Heuchera eastwoodiae
- Conservation status: Vulnerable (NatureServe)

Scientific classification
- Kingdom: Plantae
- Clade: Tracheophytes
- Clade: Angiosperms
- Clade: Eudicots
- Order: Saxifragales
- Family: Saxifragaceae
- Genus: Heuchera
- Species: H. eastwoodiae
- Binomial name: Heuchera eastwoodiae Rosend., Butters & Lakela

= Heuchera eastwoodiae =

- Genus: Heuchera
- Species: eastwoodiae
- Authority: Rosend., Butters & Lakela
- Conservation status: G3

Species of flowering plant

Heuchera eastwoodiae is a species of flowering plant in the saxifrage family, Saxifragaceae. It is endemic to Arizona in the United States, where it is found in Gila, Maricopa and Yavapai Counties. It is known by the common names Senator Mine alumroot and Eastwood alumroot.

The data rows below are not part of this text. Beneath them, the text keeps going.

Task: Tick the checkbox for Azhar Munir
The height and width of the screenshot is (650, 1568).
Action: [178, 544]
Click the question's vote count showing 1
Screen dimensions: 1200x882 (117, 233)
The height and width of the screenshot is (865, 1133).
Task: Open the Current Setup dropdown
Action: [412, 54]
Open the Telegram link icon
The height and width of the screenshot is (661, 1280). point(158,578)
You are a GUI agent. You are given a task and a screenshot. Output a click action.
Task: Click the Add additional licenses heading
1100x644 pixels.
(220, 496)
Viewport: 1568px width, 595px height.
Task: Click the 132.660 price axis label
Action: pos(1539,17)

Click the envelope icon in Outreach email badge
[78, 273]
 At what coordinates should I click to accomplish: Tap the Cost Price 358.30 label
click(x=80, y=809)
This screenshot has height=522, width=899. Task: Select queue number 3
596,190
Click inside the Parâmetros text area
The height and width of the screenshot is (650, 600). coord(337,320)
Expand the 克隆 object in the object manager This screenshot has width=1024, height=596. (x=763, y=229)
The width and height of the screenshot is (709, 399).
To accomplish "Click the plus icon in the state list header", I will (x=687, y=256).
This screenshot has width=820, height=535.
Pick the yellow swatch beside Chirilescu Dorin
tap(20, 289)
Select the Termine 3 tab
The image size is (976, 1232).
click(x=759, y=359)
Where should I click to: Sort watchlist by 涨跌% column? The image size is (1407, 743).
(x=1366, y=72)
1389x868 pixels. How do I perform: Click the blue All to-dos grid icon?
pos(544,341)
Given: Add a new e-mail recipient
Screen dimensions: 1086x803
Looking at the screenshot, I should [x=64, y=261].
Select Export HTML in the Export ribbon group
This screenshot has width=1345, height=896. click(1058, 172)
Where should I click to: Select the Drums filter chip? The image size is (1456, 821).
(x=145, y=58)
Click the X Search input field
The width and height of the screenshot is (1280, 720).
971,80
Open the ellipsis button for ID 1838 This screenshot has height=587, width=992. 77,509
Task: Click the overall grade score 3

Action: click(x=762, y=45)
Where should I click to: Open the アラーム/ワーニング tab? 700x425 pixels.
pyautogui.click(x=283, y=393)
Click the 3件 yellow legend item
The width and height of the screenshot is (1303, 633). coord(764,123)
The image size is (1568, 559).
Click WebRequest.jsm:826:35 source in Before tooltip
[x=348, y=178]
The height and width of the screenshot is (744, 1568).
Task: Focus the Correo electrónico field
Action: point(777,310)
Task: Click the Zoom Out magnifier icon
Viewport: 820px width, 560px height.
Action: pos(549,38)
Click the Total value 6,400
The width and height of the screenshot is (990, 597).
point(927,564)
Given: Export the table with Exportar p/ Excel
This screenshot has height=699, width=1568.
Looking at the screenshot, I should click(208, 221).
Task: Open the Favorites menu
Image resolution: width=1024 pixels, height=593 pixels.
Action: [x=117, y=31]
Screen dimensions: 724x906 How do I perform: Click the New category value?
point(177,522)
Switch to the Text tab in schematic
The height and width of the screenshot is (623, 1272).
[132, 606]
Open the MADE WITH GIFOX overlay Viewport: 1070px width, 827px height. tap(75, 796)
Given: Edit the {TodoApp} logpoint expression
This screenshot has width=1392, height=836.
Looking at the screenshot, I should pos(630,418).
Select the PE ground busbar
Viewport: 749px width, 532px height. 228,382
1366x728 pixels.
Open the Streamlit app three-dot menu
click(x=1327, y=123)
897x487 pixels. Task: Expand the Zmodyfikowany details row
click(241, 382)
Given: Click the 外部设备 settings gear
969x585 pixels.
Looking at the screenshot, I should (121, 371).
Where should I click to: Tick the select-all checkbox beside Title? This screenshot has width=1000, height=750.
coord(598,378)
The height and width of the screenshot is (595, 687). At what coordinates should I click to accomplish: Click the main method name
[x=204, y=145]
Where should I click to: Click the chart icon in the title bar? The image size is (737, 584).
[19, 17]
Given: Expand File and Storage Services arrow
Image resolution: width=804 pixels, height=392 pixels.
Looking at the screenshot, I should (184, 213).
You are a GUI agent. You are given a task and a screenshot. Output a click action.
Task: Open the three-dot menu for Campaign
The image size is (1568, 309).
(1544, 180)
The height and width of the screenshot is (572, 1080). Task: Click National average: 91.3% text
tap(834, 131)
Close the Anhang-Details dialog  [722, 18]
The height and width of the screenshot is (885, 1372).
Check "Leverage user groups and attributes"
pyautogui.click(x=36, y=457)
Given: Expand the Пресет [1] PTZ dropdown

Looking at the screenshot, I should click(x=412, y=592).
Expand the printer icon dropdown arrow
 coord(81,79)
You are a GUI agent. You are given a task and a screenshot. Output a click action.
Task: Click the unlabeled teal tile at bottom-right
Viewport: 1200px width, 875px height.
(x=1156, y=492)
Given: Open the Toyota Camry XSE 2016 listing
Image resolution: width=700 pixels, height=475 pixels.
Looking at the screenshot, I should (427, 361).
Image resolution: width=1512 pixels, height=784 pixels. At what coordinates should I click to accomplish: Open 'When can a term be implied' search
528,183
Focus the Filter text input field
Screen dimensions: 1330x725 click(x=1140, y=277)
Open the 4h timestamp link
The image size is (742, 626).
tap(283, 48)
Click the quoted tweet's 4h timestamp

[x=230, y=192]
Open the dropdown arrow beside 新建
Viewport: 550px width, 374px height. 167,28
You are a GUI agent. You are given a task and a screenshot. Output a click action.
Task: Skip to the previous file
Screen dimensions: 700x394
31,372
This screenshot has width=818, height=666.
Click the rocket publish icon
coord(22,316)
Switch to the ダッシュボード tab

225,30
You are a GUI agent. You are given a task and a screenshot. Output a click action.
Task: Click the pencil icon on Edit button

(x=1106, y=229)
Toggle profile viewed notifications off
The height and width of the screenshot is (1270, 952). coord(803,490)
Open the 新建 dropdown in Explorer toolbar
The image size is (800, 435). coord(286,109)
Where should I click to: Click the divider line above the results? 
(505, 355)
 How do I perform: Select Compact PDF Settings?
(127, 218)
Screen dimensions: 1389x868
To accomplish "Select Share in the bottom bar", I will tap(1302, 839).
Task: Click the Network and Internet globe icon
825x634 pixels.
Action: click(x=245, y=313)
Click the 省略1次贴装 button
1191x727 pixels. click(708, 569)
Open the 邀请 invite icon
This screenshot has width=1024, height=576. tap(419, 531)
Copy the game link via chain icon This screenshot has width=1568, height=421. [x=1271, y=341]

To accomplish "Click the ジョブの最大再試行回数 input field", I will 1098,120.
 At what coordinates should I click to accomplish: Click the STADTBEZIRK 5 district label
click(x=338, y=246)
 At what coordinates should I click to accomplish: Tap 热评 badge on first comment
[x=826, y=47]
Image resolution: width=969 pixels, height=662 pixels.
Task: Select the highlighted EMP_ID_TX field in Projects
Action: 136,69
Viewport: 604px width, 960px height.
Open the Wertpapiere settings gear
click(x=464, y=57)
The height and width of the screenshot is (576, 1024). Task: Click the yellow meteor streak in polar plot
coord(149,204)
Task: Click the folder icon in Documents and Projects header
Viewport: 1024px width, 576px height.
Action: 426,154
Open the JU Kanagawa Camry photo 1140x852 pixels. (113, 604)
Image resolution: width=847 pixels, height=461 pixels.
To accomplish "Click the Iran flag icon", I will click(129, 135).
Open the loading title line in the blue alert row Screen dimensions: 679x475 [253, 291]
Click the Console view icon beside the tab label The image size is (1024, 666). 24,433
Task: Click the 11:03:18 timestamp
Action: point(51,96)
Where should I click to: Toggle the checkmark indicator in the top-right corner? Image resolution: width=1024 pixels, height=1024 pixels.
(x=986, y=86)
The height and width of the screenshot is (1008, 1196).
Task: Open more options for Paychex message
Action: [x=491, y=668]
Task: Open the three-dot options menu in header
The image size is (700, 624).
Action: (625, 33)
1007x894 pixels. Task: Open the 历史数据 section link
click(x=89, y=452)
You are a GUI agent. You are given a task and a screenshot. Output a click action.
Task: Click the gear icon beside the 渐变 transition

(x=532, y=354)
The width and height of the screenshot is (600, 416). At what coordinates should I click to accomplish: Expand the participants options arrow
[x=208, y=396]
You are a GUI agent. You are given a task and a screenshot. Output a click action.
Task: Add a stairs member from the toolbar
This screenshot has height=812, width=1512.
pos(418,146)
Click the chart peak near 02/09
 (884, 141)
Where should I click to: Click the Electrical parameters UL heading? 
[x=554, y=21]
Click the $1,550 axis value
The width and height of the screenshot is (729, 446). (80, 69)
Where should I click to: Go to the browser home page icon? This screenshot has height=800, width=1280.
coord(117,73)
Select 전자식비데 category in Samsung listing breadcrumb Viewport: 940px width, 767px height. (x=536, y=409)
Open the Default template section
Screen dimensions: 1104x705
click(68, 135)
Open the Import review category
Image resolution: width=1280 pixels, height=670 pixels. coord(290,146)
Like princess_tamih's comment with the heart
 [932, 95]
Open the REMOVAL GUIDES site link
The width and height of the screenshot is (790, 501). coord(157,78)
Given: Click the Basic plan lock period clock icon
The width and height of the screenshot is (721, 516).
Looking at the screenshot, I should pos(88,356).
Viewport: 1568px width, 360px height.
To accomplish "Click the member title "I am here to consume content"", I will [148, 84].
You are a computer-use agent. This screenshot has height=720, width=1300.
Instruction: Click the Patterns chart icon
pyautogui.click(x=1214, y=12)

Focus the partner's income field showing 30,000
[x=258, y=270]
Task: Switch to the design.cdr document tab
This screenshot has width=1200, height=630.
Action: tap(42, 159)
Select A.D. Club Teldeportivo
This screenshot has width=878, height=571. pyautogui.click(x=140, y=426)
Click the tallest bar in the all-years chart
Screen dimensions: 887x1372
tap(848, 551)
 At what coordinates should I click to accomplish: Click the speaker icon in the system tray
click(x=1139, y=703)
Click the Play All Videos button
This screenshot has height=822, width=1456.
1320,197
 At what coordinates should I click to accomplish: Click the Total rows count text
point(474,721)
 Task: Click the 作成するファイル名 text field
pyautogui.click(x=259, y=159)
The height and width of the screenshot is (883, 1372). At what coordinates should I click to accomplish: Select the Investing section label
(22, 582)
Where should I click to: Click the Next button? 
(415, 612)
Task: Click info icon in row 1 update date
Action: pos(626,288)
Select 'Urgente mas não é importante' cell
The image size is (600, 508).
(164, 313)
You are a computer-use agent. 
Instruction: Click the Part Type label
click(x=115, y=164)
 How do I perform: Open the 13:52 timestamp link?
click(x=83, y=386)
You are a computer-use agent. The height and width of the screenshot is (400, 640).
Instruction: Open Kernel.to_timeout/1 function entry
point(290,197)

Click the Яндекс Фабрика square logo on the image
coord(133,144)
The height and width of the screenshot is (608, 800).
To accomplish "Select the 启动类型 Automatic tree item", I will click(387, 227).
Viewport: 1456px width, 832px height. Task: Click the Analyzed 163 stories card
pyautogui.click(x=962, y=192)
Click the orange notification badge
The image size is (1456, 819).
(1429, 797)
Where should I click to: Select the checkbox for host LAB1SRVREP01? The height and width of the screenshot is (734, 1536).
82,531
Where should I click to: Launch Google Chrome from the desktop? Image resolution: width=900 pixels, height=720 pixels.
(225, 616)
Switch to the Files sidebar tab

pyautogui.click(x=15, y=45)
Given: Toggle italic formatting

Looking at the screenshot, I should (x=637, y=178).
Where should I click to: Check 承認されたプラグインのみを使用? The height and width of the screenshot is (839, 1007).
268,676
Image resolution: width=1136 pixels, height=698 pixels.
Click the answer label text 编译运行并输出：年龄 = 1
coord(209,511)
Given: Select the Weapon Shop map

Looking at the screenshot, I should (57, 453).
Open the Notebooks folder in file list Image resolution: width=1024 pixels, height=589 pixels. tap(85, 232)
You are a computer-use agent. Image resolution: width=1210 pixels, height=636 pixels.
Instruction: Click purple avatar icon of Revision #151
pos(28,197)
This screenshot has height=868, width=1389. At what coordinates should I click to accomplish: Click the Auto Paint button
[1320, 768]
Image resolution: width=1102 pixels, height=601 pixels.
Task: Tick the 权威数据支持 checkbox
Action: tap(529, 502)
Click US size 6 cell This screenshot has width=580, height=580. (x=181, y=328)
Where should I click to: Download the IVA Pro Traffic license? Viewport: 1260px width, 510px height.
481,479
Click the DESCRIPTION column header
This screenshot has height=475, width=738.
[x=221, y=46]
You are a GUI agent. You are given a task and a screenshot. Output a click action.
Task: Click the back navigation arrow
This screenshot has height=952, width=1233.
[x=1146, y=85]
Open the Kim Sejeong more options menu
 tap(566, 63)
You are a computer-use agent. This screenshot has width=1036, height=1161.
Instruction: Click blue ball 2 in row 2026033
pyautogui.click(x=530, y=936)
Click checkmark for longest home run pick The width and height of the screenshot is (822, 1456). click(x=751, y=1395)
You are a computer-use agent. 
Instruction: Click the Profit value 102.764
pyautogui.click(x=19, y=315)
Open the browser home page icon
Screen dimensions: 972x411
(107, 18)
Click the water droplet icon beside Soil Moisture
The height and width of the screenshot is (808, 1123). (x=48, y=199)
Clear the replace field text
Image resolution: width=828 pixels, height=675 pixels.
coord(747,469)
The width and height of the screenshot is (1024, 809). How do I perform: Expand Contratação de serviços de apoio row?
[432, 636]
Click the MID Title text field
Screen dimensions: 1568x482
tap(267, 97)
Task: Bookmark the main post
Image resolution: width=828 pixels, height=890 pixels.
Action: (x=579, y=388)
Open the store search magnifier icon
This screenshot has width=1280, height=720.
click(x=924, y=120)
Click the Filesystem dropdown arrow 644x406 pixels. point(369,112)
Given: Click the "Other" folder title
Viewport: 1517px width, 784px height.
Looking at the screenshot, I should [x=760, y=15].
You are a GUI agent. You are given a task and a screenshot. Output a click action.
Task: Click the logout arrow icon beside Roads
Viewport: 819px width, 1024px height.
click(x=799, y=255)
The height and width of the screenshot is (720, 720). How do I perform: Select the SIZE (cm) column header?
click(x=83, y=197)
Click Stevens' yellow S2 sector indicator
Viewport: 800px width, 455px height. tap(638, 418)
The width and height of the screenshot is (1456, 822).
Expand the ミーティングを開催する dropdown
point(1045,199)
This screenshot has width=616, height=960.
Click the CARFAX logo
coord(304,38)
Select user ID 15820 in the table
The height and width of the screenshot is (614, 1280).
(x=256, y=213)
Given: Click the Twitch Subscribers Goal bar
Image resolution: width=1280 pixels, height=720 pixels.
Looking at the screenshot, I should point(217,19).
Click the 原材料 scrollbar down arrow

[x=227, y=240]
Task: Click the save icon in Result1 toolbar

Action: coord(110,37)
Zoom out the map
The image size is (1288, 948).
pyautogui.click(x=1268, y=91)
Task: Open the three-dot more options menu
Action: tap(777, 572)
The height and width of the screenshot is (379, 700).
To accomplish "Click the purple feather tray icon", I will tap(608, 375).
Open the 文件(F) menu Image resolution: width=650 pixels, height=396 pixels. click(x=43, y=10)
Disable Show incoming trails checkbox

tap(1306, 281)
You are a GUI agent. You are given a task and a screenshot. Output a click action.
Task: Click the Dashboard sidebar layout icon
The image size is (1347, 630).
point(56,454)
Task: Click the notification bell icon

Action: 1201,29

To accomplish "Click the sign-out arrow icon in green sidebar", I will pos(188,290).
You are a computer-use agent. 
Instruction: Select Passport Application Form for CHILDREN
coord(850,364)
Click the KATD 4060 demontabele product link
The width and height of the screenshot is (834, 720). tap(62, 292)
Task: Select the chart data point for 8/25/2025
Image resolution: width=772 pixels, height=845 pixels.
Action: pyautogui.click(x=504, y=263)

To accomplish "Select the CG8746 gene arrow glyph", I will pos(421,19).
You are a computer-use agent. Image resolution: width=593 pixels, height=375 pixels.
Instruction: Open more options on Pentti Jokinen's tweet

This species is a perennial herb growing up to half a meter tall. The rounded, scalloped leaves grow on long stalks at the base of the stem. The inflorescence is a raceme of flowers with yellow-green sepals and no petals. It is the only Heuchera with six-parted flowers. The plant grows in ponderosa pine forests on rocky clay soils.

The species is named for Alice Eastwood. The first common name alludes to the Senator Mine, a 19th-Century metal mine in the Bradshaw Mountains in Yavapai County, the plant's type locality.